**Exercise data:**

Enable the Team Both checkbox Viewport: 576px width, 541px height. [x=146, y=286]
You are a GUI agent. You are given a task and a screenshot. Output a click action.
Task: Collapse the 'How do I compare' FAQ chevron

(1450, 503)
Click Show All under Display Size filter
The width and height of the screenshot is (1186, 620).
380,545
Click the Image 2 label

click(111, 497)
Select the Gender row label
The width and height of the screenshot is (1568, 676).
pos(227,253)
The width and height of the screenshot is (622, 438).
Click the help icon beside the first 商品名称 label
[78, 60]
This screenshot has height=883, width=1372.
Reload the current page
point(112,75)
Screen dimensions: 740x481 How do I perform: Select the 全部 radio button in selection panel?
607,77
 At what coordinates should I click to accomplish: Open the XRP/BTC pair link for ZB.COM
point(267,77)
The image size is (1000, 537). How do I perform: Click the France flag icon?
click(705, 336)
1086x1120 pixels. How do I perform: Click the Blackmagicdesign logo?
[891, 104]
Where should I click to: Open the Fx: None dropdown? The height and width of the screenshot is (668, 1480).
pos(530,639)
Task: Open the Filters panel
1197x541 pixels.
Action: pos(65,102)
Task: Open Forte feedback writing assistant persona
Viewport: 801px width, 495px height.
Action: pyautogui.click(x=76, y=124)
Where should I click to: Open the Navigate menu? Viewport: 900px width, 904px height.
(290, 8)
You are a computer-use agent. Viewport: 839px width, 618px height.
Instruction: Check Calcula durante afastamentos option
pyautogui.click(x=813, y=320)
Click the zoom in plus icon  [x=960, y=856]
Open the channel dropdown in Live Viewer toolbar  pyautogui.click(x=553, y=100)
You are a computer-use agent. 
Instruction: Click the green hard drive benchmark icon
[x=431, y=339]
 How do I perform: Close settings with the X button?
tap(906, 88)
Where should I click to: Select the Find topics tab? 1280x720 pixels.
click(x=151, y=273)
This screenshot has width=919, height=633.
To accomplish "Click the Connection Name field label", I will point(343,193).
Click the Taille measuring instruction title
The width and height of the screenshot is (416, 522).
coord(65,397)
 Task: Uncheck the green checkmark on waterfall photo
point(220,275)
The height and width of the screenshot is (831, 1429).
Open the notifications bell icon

**Directive:**
Reproduce all of the records above verbatim, line for line, without changing anything.

**Output for this task:**
Enable the Team Both checkbox Viewport: 576px width, 541px height. [x=146, y=286]
You are a GUI agent. You are given a task and a screenshot. Output a click action.
Task: Collapse the 'How do I compare' FAQ chevron

(1450, 503)
Click Show All under Display Size filter
The width and height of the screenshot is (1186, 620).
380,545
Click the Image 2 label

click(111, 497)
Select the Gender row label
The width and height of the screenshot is (1568, 676).
pos(227,253)
The width and height of the screenshot is (622, 438).
Click the help icon beside the first 商品名称 label
[78, 60]
This screenshot has height=883, width=1372.
Reload the current page
point(112,75)
Screen dimensions: 740x481 How do I perform: Select the 全部 radio button in selection panel?
607,77
 At what coordinates should I click to accomplish: Open the XRP/BTC pair link for ZB.COM
point(267,77)
The image size is (1000, 537). How do I perform: Click the France flag icon?
click(705, 336)
1086x1120 pixels. How do I perform: Click the Blackmagicdesign logo?
[891, 104]
Where should I click to: Open the Fx: None dropdown? The height and width of the screenshot is (668, 1480).
pos(530,639)
Task: Open the Filters panel
1197x541 pixels.
Action: pos(65,102)
Task: Open Forte feedback writing assistant persona
Viewport: 801px width, 495px height.
Action: pyautogui.click(x=76, y=124)
Where should I click to: Open the Navigate menu? Viewport: 900px width, 904px height.
(290, 8)
You are a computer-use agent. Viewport: 839px width, 618px height.
Instruction: Check Calcula durante afastamentos option
pyautogui.click(x=813, y=320)
Click the zoom in plus icon  [x=960, y=856]
Open the channel dropdown in Live Viewer toolbar  pyautogui.click(x=553, y=100)
You are a computer-use agent. 
Instruction: Click the green hard drive benchmark icon
[x=431, y=339]
 How do I perform: Close settings with the X button?
tap(906, 88)
Where should I click to: Select the Find topics tab? 1280x720 pixels.
click(x=151, y=273)
This screenshot has width=919, height=633.
To accomplish "Click the Connection Name field label", I will point(343,193).
Click the Taille measuring instruction title
The width and height of the screenshot is (416, 522).
coord(65,397)
 Task: Uncheck the green checkmark on waterfall photo
point(220,275)
The height and width of the screenshot is (831, 1429).
Open the notifications bell icon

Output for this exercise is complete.